READING PASSAGE:
Objective: To determine clinical characteristics associated with false-negative severe acute respiratory coronavirus virus 2 (SARS-CoV-2) test results to help inform coronavirus disease 2019 (COVID-19) testing practices in the inpatient setting.
Design: A retrospective observational cohort study.
Setting: Tertiary-care facility.
Patients: All patients 2 years of age and older tested for SARS-CoV-2 between March 14, 2020, and April 30, 2020, who had at least 2 SARS-CoV-2 reverse-transcriptase polymerase chain reaction tests within 7 days.
Methods: The primary outcome measure was a false-negative testing episode, which we defined as an initial negative test followed by a positive test within the subsequent 7 days. Data collected included symptoms, demographics, comorbidities, vital signs, labs, and imaging studies. Logistic regression was used to model associations between clinical variables and false-negative SARS-CoV-2 test results.
Results: Of the 1,009 SARS-CoV-2 test results included in the analysis, 4.0% were false-negative results. In multivariable regression analysis, compared with true-negative test results, false-negative test results were associated with anosmia or ageusia (adjusted odds ratio [aOR], 8.4; 95% confidence interval [CI], 1.4-50.5; P = .02), having had a COVID-19-positive contact (aOR, 10.5; 95% CI, 4.3-25.4; P < .0001), and having an elevated lactate dehydrogenase level (aOR, 3.3; 95% CI, 1.2-9.3; P = .03). Demographics, symptom duration, other laboratory values, and abnormal chest imaging were not significantly associated with false-negative test results in our multivariable analysis.
Conclusions: Clinical features can help predict which patients are more likely to have false-negative SARS-CoV-2 test results.

GIVEN INFORMATION:
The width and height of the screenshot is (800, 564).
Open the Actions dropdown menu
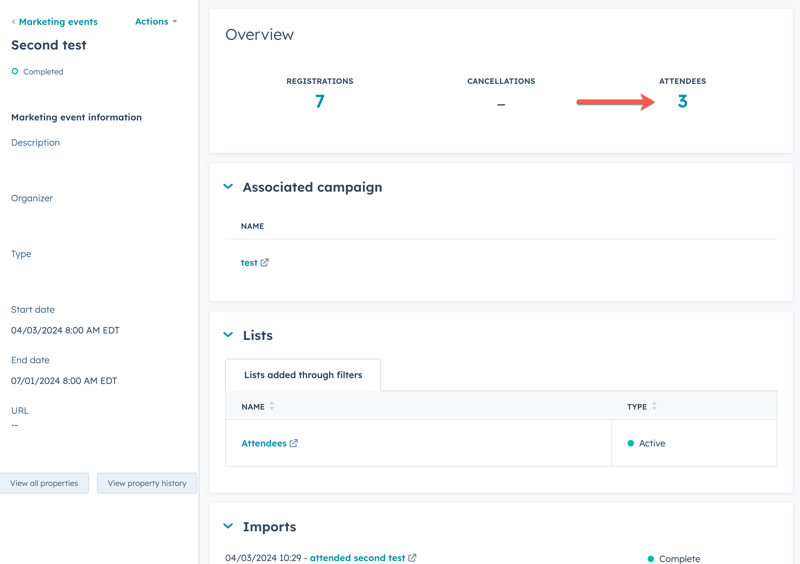pyautogui.click(x=156, y=22)
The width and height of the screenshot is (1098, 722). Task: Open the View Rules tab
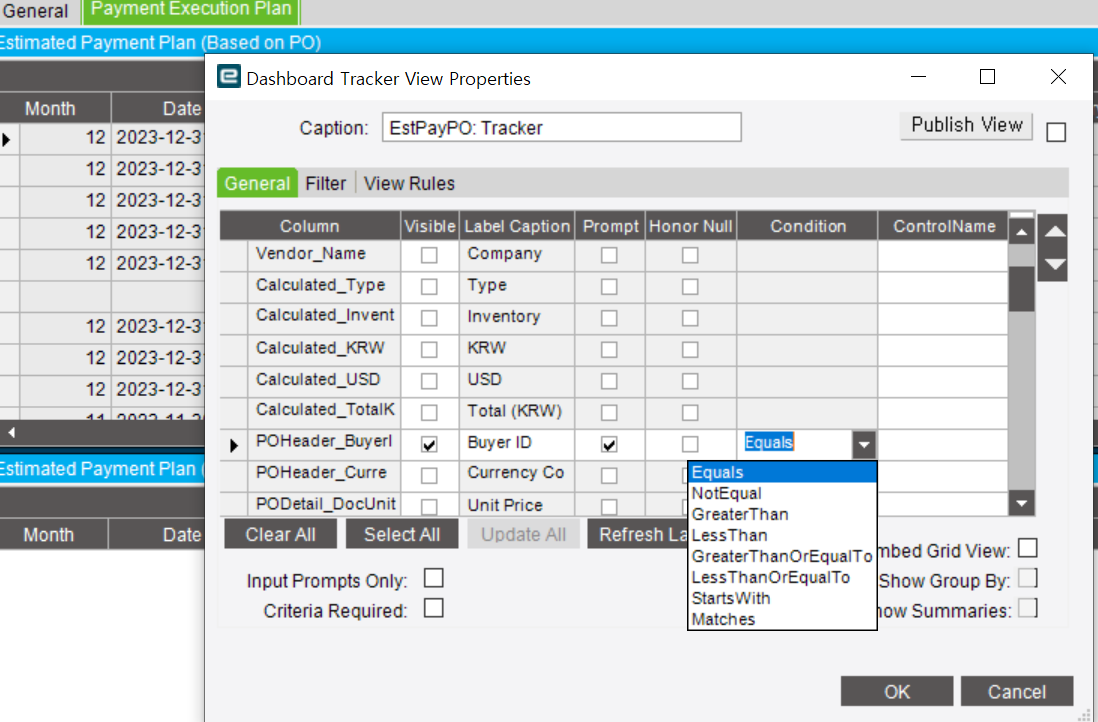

WHAT YOU HAVE TO DO:
From the abstract on false-negative SARS-CoV-2 test results above, set down word for word the passage that begins with "Setting: Tertiary-care facility." and stops after "within 7 days.".

ANSWER SECTION:
Setting: Tertiary-care facility.
Patients: All patients 2 years of age and older tested for SARS-CoV-2 between March 14, 2020, and April 30, 2020, who had at least 2 SARS-CoV-2 reverse-transcriptase polymerase chain reaction tests within 7 days.